Ogni anno, nel porto di Venezia, sono centinaia i casi di violazione dei diritti umani nei confronti dei migranti clandestini provenienti dalla Grecia. La denuncia viene lanciata dall'Osservatorio veneziano contro le discriminazioni razziali, sulla base di un dossier che raccoglie i dati rilasciati ufficialmente dalla Prefettura di Venezia, presentato questa mattina, al Municipio di Mestre, con una conferenza stampa a cui erano presenti, tra gli altri, il vicesindaco e assessore comunale alle Politiche sociali, Sandro Simionato, l'assessore comunale alle Politiche giovanili e Pace, Gianfranco Bettin, il portavoce dell'Osservatorio veneziano contro le discriminazioni razziali, Alessandra Sciurba.

"Non solo - ha spiegato Alessandra Sciurba - i migranti spesso non vengono nemmeno messi in contatto con gli operatori sociali, per essere informati dei loro diritti, come ad esempio quello di poter presentare domanda di protezione internazionale, ma vengono direttamente respinti dalla Polizia di frontiera, fatto ancora più grave, perché queste persone devono tornare in Grecia, una nazione che non riconosce il diritto d'asilo e li tratta molto duramente, mettendo spesso a repentaglio la loro stesso vita. Secondo i dati della Prefettura, nel 2010, su 715 migranti, ne sono stati respinti, con affido al comandante della nave, 627 (e di questi almeno 419 non avrebbero potuto esporre la propria situazione personale agli operatori competenti). Nel 2011 su 331 arrivi, ben 265 sono stati i respinti e 155 le persone che non avrebbero incontrato gli operatori.
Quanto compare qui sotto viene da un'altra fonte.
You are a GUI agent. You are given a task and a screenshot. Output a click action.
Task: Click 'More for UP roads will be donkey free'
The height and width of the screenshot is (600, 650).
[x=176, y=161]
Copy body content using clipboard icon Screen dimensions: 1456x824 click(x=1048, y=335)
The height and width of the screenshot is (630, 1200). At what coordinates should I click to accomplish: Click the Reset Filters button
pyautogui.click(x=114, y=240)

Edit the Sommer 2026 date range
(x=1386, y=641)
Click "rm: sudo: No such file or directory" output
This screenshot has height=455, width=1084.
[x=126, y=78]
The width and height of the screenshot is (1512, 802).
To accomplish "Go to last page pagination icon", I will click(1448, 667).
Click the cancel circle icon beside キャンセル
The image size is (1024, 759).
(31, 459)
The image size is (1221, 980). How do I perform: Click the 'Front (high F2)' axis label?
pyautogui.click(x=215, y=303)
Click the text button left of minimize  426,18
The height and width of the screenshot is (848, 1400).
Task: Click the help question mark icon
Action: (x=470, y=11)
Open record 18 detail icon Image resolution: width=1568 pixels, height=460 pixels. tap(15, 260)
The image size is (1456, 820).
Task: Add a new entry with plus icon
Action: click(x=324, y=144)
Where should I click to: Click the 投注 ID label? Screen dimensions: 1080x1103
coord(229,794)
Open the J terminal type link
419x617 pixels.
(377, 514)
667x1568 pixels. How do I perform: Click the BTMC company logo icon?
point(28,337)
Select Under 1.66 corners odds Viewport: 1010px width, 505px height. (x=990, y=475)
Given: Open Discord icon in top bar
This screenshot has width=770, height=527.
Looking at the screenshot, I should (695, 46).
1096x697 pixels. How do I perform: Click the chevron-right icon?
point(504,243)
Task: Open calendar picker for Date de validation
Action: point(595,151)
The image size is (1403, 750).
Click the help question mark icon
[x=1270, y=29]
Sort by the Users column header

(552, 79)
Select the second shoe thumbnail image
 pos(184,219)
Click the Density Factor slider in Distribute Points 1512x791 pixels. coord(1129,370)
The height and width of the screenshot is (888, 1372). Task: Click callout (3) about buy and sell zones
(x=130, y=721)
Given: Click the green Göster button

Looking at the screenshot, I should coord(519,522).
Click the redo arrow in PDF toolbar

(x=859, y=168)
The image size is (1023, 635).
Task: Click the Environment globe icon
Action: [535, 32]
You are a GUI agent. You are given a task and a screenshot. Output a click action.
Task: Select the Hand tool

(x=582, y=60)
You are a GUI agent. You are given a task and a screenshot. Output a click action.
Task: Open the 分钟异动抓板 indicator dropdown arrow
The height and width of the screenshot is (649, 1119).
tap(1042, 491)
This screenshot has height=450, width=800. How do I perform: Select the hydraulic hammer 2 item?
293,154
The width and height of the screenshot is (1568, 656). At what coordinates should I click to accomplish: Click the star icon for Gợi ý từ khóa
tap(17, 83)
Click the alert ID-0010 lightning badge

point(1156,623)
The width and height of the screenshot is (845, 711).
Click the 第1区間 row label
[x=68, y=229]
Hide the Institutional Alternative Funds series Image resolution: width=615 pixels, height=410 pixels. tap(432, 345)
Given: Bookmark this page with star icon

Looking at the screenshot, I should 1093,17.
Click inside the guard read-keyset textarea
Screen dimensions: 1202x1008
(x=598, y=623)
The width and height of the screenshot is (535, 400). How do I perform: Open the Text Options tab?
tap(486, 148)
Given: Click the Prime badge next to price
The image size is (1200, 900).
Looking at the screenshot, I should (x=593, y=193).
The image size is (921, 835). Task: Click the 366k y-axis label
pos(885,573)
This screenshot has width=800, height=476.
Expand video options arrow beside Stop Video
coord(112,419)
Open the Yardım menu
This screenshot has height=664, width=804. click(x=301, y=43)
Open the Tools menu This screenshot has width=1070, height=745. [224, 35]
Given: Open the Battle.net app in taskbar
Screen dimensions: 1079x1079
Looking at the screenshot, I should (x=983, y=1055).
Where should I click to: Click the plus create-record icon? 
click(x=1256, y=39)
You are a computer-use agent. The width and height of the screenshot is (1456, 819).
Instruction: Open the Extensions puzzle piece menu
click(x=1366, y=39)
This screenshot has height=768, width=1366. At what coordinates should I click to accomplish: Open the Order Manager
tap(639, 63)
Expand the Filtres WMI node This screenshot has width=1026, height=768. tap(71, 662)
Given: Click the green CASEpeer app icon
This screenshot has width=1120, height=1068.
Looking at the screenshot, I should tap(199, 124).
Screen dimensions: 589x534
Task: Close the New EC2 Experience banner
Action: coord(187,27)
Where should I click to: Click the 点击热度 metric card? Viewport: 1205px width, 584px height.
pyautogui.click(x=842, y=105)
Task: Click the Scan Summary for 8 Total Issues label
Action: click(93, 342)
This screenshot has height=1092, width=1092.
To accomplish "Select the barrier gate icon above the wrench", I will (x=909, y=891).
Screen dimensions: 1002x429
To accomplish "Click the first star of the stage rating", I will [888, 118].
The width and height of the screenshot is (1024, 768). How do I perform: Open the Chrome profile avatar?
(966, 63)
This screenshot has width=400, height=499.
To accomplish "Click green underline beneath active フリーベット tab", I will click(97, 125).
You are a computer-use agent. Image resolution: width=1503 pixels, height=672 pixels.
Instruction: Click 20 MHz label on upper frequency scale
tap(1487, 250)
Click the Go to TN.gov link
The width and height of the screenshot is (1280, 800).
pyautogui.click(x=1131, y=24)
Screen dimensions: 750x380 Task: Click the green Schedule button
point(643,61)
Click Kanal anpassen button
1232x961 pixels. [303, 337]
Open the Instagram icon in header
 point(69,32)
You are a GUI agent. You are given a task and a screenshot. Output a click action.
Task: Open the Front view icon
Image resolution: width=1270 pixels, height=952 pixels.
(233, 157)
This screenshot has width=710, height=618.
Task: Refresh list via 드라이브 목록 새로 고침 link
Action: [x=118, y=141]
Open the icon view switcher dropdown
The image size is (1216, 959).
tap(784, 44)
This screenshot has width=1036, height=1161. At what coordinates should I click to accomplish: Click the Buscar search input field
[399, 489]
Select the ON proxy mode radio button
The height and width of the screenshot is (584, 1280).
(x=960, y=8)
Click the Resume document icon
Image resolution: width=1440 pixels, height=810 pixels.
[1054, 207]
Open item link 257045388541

"Con questo - ha spiegato Bettin - non si vuole puntare il dito contro la Polizia di frontiera, che evidentemente obbedisce a ordini superiori: negli ultimi vent'anni il governo ha in effetti attuato una politica migratoria miope. Invece di creare le situazioni per l'accoglimento e l'inserimento di queste persone, si è pensato ad allontanarle, a confermare la loro clandestinità, col risultato che molte di esse sono finite nella rete della criminalità organizzata."

"Il nostro Comune - ha sottolineato Simionato - ha invece sempre cercato di dare un'opportunità di inclusione e integrazione agli immigrati, e continuerà a farlo, sperando che il nuovo governo venga finalmente incontro a questi sforzi. Nel caso dei migranti provenienti dalla Grecia la faccenda è ancora più grave, perché essi, tornando nel Paese ellenico, mettono davvero a repentaglio la loro sicurezza. Ricordo che l'Italia, proprio per aver rispedito dei clandestini in Libia (ritenuta anch'essa "Paese non sicuro") ha subito recentemente una condanna dalla Corte europea dei Diritti umani: ora la cosa potrebbe ripetersi, perché la stessa Corte si pronuncerà a breve su 35 ricorsi presentati da altrettanti migranti respinti dai nostri porti."